Putting It All Together

Fit a multiple regression model predicting average course evaluations using an appropriate selection of the explanatory variables (excluding, at a minimum, average professor evaluation). Justify the model selection method you use.
Is beauty associated with differences in course evaluations? Is the association still present after accounting for other relevant variables? Do your findings agree with the results presented in the paper?
Use graphical diagnostic methods to check if conditions are met for this model. If conditions are not met, what are the implications?
Choose a model without any beauty variables to obtain a predicted course rating for this course and calculate the corresponding interval for this prediction. (Note that this question might require you to share some personal information with the students [e.g., age]. If you are feeling adventurous, you might consider allowing them to leave the beauty variable(s) in the model.)

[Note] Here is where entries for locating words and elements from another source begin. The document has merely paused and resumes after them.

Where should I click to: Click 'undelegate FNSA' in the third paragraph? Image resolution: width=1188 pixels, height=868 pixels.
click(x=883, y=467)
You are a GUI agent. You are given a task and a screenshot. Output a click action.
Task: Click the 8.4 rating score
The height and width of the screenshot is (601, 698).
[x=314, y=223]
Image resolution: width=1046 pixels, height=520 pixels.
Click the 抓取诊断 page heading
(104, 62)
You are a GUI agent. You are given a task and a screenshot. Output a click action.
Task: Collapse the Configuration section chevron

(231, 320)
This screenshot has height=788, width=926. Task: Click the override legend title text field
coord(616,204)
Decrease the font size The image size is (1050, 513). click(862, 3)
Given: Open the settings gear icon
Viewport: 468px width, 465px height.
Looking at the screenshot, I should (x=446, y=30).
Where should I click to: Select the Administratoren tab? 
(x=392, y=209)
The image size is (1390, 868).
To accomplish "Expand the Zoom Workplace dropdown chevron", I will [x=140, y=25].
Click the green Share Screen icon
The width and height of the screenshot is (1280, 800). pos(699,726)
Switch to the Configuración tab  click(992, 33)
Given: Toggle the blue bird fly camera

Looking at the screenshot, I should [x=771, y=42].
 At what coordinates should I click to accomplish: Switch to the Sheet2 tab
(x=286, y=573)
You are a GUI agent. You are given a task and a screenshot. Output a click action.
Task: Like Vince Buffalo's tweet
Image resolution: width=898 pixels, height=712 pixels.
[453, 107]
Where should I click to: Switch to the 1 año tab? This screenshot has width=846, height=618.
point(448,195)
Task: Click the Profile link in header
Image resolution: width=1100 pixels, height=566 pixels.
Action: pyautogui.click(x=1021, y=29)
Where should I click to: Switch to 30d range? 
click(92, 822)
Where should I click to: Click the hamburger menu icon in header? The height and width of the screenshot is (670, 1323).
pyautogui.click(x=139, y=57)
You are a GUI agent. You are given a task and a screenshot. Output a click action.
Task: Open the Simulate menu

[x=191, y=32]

This last question can lead to a discussion about generalizability—whether a model built on data from The University of Austin at Texas should be used for predictions at other institutions. Working with these data also gets students to think about the criteria they use when they fill out course evaluation forms; whether these variables are valid indicators of learning; and whether their own biases about looks, gender, race, and age are coming into play.

While some of the analyses presented in this article are beyond the scope of an introductory course, or even a second course in regression, a few simplifying assumptions make these data accessible to students at any level.